Kirk incarne aussi le dangereux et souriant homme d’affaires de « La griffe du passé » (1947), face au tout aussi génial Robert Mitchum. Il est le boxeur du « Champion » (1949), le journaliste chasseur de scoops du « Gouffre aux chimères » (1951), le sympathique trappeur de « La captive aux yeux clairs » (1952) que l’on ampute d’un doigt, le féroce producteur des « Ensorcelés » (1952), l’intrépide marin pochetron de « Vingt mille lieues sous les mers » (1954), le courageux Ulysse dans l’adaptation de l’Odyssée faite par Mario Camerini en 1954, le cowboy de « L’homme qui n’a pas d’étoile » (1955), de « La rivière de nos amours » (1956) et du « Dernier train de Gun Hill » (1959), le peintre à l’oreille tranchée de « La vie passionnée de Vincent Van Gogh » (1956), le dentiste poivrot et tubar Doc Holiday dans « Règlements de comptes à OK Corral » (1957), le défenseur des fusillés pour l’exemple, pendant la guerre de 14, des « Sentiers de la gloire » (1957), le terrible Einar des « Vikings » (1958), l’amoureux de Kim Novak dans le touchant « Liaisons secrètes », etc. On le retrouve encore dans les années soixante aux génériques de « Seuls sont les indomptés », « Sept jours en mai », « Paris brûle-t-il ? », « L’arrangement » puis, en 1970, du « Reptile » de Mankiewicz.

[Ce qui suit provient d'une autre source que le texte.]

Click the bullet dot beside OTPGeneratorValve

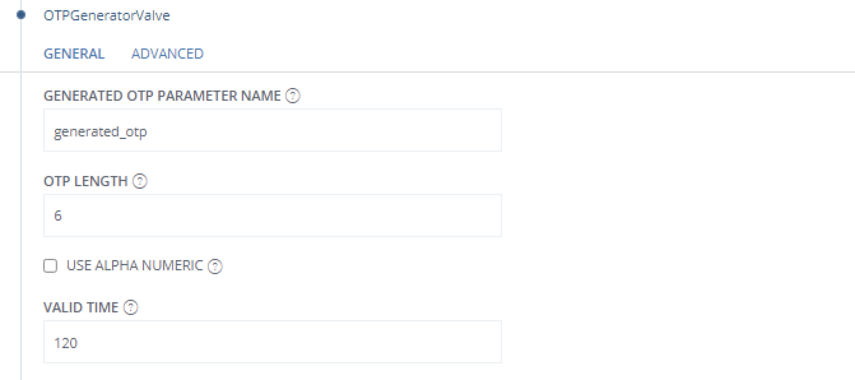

Le grand talent de Kirk Douglas est de n’avoir jamais incarné de personnages tout d’une pièce. Il pouvait être gentil ou méchant, parfois les deux. Il débordait des cadres que nous imposaient habituellement le classicisme hollywoodien. Même lorsqu’il incarnait un rude gaillard, pensons par exemple au Viking éborgné, le public était à ses côtés tout en espérant tout de même que le plus frêle Tony Curtis sorte vainqueur.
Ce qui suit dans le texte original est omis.